(TASK TO CARRY OUT)
Resume the commentary on the cruise missile attacks against US Navy ships, continuing it from the end of its final paragraph.

(EXTRACTED TEXT)
⁂

Respond or Leave

Everyone has heard by now of the apparent cruise missile (C-802 is the most likely) attacks on two US Navy ships.  If you haven’t, you can check out the USNI article (1).  The USS Mason, a Burke destroyer, launched two SM-2 missiles and one ESSM in response to the cruise missiles.  Both cruise missiles landed in the water short of the ships and there is no indication that either was shot down by the destroyers missiles.  It appears that either the cruise missiles never had a target lock or the destroyer’s electronic countermeasures prevented a lock.

I’m not going to waste time speculating about the performance of the weapon systems since we don’t have enough information.  Instead, let’s see what other lessons we can learn.

First, the fog of war is eternal.  Despite all our sensors, electronics, radar, IR, optics, and computer software, we don’t know whether the missiles we fired in defense hit anything.  How is that possible?  No one was trying to deny us sensor data as would happen in a peer war.  We had a completely unhindered view of a small battlespace and yet we couldn’t even see whether any of our three missiles hit anything?  This should serve as a lesson to all those who want to commit us to the vaunted Third Offset strategy based on networks, unmanned vehicles, and a wholly unfounded belief that we will have an omniscient view of the battlefield thereby enabling and enhancing our forces.  What a bunch of cow droppings!  We can’t see an uncontested battlefield clearly and it’s only going to be much, much more confused when a peer enemy contests the battlefield with electronic warfare.  We won’t know jack about what’s going on.  That’s the reality of war.  That’s the fog of war.  We should be training for that confusion rather than blindly believing we’ll see everything.  The fog of war is eternal and all-encompassing.  We need to embrace it and train for it, not ignore it.

⁂

(PROVIDED INFORMATION)
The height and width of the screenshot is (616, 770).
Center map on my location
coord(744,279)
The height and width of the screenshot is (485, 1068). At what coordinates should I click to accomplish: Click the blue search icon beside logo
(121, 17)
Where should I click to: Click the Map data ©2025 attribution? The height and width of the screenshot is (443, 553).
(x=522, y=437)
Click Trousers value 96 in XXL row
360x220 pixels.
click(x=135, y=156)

⁂

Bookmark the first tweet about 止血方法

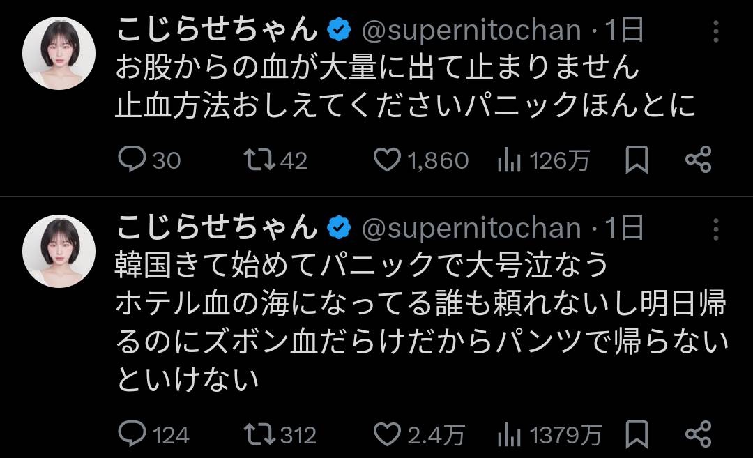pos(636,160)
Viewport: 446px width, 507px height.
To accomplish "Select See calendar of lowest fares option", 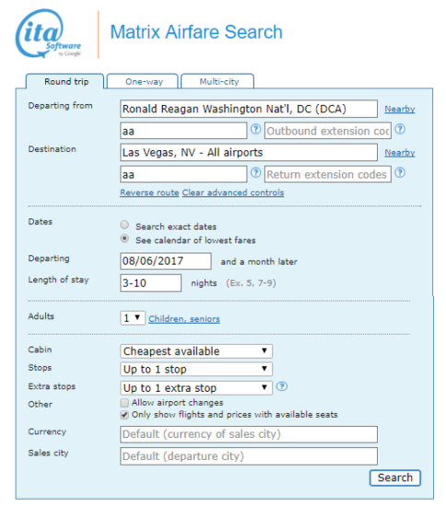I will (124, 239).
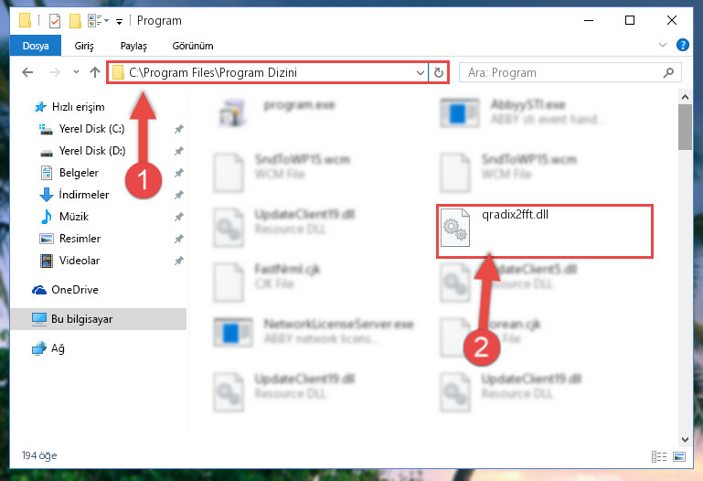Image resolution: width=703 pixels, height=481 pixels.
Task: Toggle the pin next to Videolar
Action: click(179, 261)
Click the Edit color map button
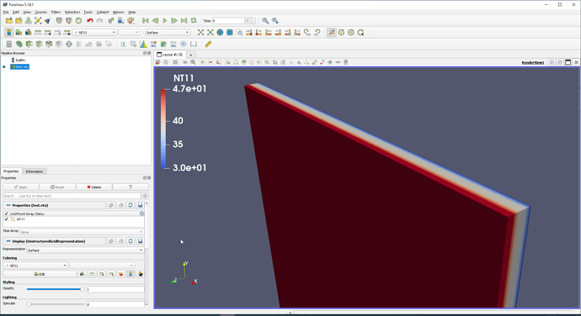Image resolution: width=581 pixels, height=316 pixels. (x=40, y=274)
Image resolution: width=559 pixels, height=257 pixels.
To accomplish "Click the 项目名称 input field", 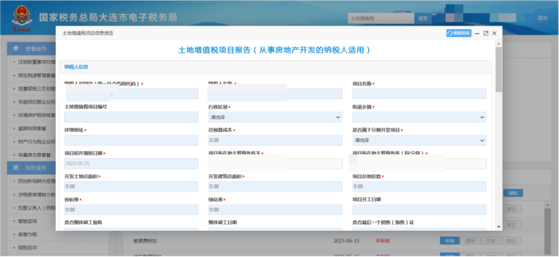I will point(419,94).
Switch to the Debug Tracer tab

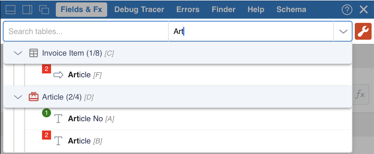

⁂

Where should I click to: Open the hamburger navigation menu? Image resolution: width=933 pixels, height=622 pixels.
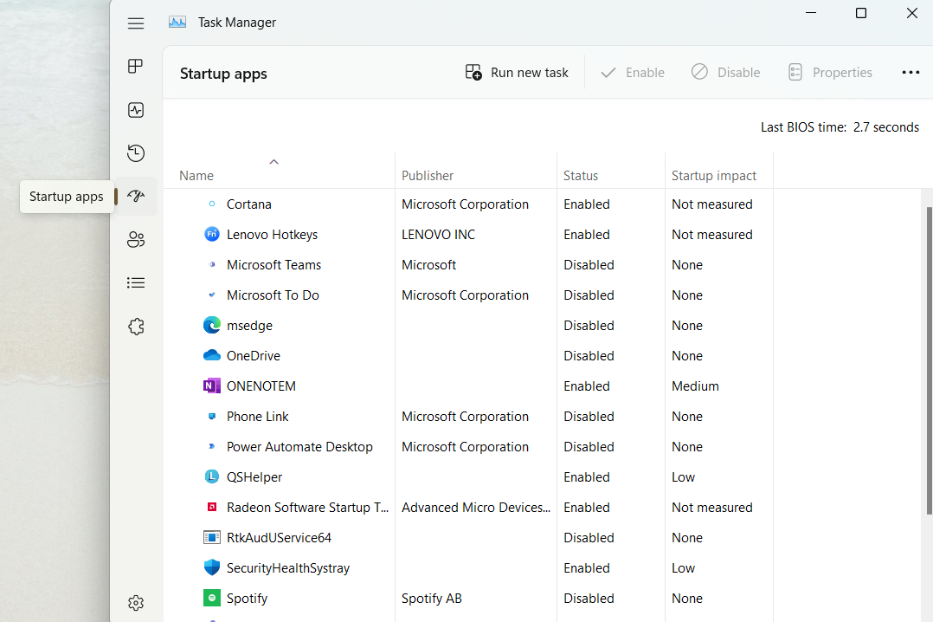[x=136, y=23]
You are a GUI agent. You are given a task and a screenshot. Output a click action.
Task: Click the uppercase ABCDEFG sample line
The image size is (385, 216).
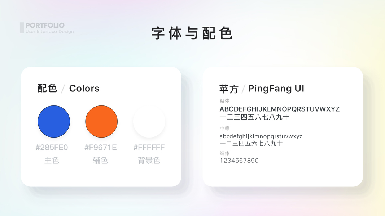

⁂

(ANSWER TO THIS EXERCISE)
Second, we need to respond with massive and deadly force – or leave the area.  Any other course is just going to get US sailors killed and ships sunk.  Failure to respond will simply embolden our enemies and ensure further attacks.  The various actors in the area need to understand that threatening US ships is a fatal mistake.  If it’s not a mistake and they can launch missiles at us with impunity as we demonstrate our restraint and passivity then we need to leave the area because we clearly aren’t doing any good.  I think the odds of us responding are negligible so I think we should leave the area.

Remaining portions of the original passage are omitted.